Obama said he would work to bring the two sides together "starting from the minute I'm sworn into office." But he cautioned it is "unrealistic to expect that a U.S. president alone can suddenly snap his fingers and bring about peace in this region."

After meeting with Jordan's King Abdullah II, Obama flew to Israel for talks with Israeli leaders. He'll also meet with Palestinians.

Upon his arrival in Jerusalem, he spoke of a "historic and special relationship between the United States and Israel, one that cannot be broken" and one that he hoped to strengthen as president.

In downtown Jerusalem, a Palestinian attacker turned a construction vehicle into a fearsome weapon just hours before Obama's visit Tuesday, ramming a bus, overturning a car and injuring five people before he was shot dead.

The Palestinian rammed his yellow vehicle into a bus several times before the bus driver moved the vehicle to safety, then crushed a small car with his heavy scoop, overturned a sedan and repeatedly hit cars waiting at a stoplight before he was shot dead.

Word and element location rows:
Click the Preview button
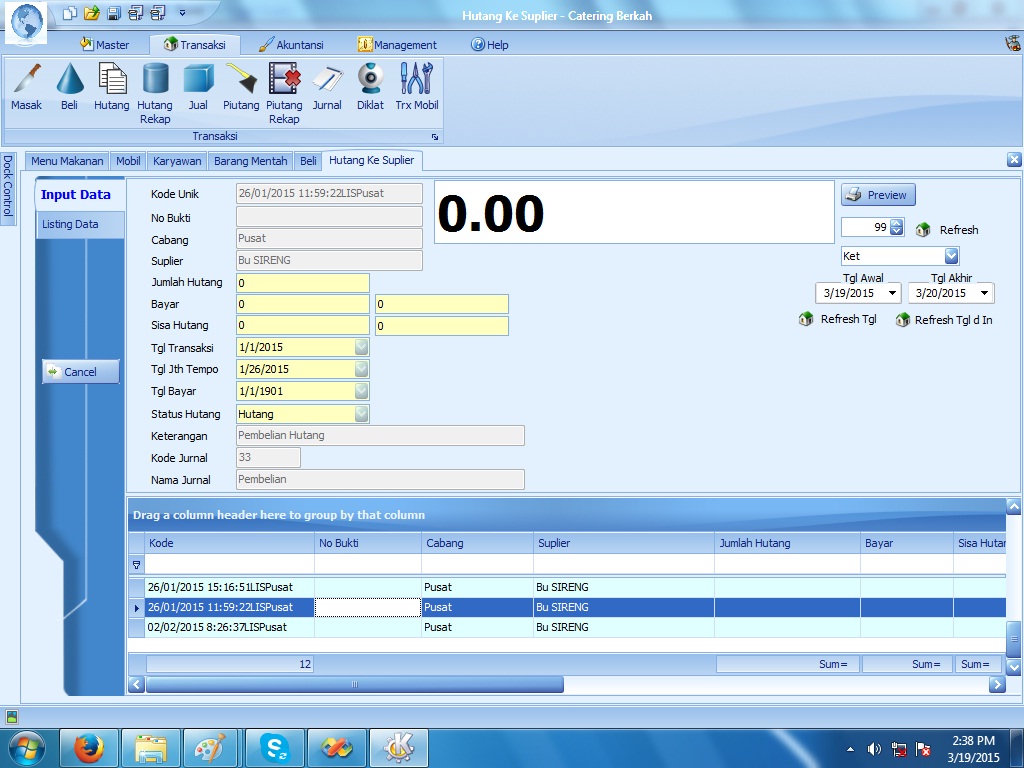This screenshot has height=768, width=1024. [x=877, y=195]
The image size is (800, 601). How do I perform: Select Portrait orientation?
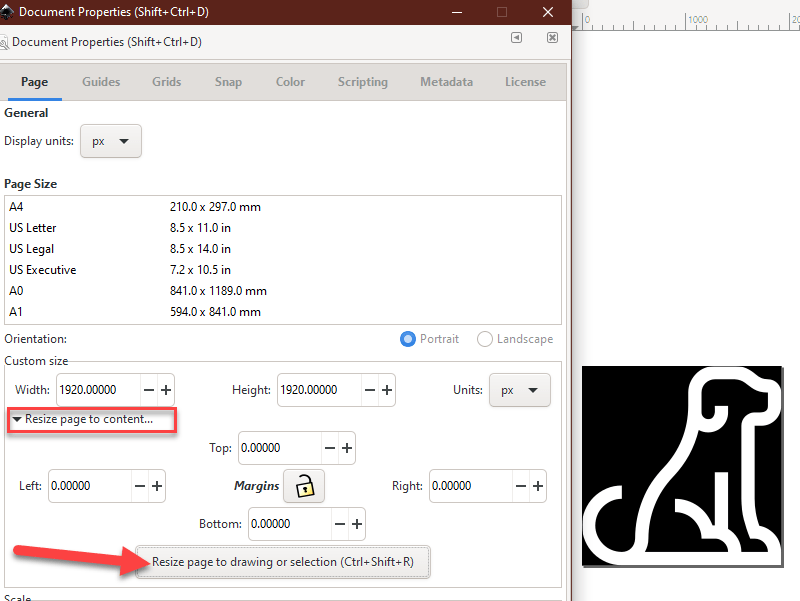click(408, 339)
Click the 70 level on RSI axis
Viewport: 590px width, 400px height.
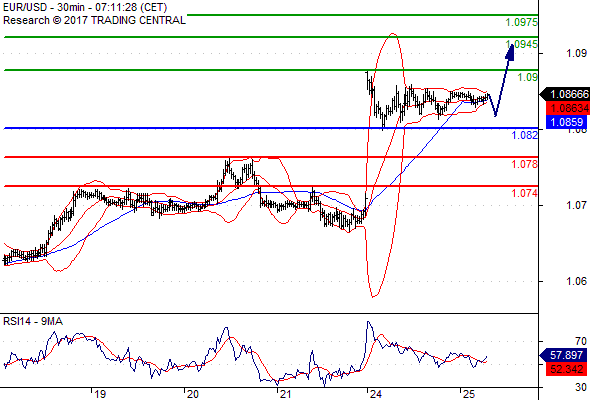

Tasks
1. In the news excerpt about Obama's trip, whom did Obama meet with before flying to Israel?
2. Turn the paragraph of the news excerpt about Obama's trip that begins "The Palestinian rammed his yellow vehicle" into a short bulleted list of the attacker's actions.
3. Carry on the news report about Obama's visit to Israel from the point where it stops.
The rows are not needed for any of this.

Responses to the tasks
1. Jordan's King Abdullah II.

2.
- Rammed his yellow vehicle into a bus several times, until the bus driver moved it to safety
- Crushed a small car with his heavy scoop
- Overturned a sedan
- Repeatedly hit cars waiting at a stoplight
- Was then shot dead

3.
In Jordan, Obama made his comments on the struggle for Mideast peace within a few hours of stepping off a military aircraft — a presidential contender carrying body armor and wearing orange earplugs — following his tour of war zones in Afghanistan and Iraq with two fellow senators.

Standing alongside ancient mountaintop ruins with the Amman city skyline his memorable backdrop, Obama declined repeatedly to concede that President Bush's decision to dispatch 30,000 troops to Iraq in 2007 had succeeded. Still, he said, "I believe that the situation in Iraq is more secure than it was a year and a half ago."

The Illinois Democrat predicted at the time the troop increase was begun that it would not succeed.

On Tuesday, he also stood by his call for the withdrawal of U.S. combat forces from Iraq over a 16-month period and said the United States, NATO and the Afghanistan government must do more to counter a resurgent Taliban and al-Qaida.

Back home, Republican rival John McCain renewed his criticism of Obama's pledge to pull U.S. combat troops out of Iraq by the second year of his administration if he wins the presidency.